Faster Streaming and Scalable Algorithms for Finding Directed Dense Subgraphs in Large Graphs

Slobodan Mitrović,Theodore Pan
2023-11-18
Abstract:Finding dense subgraphs is a fundamental algorithmic tool in data mining, community detection, and clustering. In this problem, one aims to find an induced subgraph whose edge-to-vertex ratio is maximized. We study the directed case of this question in the context of semi-streaming and massively parallel algorithms. In particular, we show that it is possible to find a $(2+\epsilon)$ approximation on randomized streams even in a single pass by using $O(n \cdot {\rm poly} \log n)$ memory on $n$-vertex graphs. Our result improves over prior works, which were designed for arbitrary-ordered streams: the algorithm by Bahmani et al. (VLDB 2012) which uses $O(\log n)$ passes, and the work by Esfandiari et al. (2015) which makes one pass but uses $O(n^{3/2})$ memory. Moreover, our techniques extend to the Massively Parallel Computation model yielding $O(1)$ rounds in the super-linear and $O(\sqrt{\log n})$ rounds in the nearly-linear memory regime. This constitutes a quadratic improvement over state-of-the-art bounds by Bahmani et al. (VLDB 2012 and WAW 2014), which require $O(\log n)$ rounds even in the super-linear memory regime.

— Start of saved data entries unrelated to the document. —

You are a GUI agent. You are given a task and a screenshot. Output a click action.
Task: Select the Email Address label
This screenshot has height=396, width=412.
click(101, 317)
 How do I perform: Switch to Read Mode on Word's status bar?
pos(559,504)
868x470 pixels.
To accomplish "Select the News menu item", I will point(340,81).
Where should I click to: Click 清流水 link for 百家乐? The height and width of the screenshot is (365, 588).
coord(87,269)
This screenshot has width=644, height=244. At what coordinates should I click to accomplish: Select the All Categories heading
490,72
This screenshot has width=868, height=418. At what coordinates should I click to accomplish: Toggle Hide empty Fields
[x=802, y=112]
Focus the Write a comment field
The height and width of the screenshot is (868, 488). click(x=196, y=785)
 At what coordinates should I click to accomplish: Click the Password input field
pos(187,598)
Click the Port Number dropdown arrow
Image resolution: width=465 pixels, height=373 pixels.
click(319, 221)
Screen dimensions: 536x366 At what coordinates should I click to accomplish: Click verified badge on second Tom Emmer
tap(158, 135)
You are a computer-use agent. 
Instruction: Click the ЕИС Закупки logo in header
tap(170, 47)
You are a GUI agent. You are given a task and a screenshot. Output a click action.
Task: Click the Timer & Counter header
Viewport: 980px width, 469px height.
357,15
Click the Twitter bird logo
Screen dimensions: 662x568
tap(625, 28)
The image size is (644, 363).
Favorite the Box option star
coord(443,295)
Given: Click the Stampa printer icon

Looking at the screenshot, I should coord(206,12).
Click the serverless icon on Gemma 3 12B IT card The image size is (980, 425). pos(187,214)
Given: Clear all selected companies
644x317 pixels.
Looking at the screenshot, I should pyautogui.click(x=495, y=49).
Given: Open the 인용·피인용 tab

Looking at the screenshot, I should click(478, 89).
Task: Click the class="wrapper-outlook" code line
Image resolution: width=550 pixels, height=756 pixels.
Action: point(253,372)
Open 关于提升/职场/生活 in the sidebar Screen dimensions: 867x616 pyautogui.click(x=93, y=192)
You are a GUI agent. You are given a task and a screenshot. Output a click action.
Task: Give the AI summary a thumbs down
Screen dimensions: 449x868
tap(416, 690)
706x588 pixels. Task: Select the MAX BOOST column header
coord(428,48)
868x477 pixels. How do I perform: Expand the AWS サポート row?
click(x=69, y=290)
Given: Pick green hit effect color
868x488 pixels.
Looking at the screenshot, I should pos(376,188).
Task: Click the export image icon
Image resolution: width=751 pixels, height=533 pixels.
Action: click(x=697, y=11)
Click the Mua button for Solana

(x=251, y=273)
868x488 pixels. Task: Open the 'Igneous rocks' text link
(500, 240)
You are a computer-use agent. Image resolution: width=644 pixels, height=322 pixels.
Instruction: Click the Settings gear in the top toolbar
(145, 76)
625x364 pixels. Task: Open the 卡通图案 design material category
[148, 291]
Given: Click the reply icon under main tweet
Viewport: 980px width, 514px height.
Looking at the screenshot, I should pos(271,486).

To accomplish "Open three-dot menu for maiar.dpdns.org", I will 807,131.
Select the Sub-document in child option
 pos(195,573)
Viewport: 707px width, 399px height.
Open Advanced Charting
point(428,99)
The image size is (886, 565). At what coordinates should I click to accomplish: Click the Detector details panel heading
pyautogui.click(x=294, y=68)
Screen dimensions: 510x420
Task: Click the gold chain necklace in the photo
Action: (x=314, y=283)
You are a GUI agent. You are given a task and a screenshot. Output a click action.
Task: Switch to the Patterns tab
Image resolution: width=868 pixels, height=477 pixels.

Finally, we empirically evaluate our single-pass semi-streaming algorithm on $6$ benchmarks and show that, even on non-randomly ordered streams, the quality of its output is essentially the same as that of Bahmani et al. (VLDB 2012) while it is $2$ times faster on large graphs.
Data Structures and Algorithms
What problem does this paper attempt to address?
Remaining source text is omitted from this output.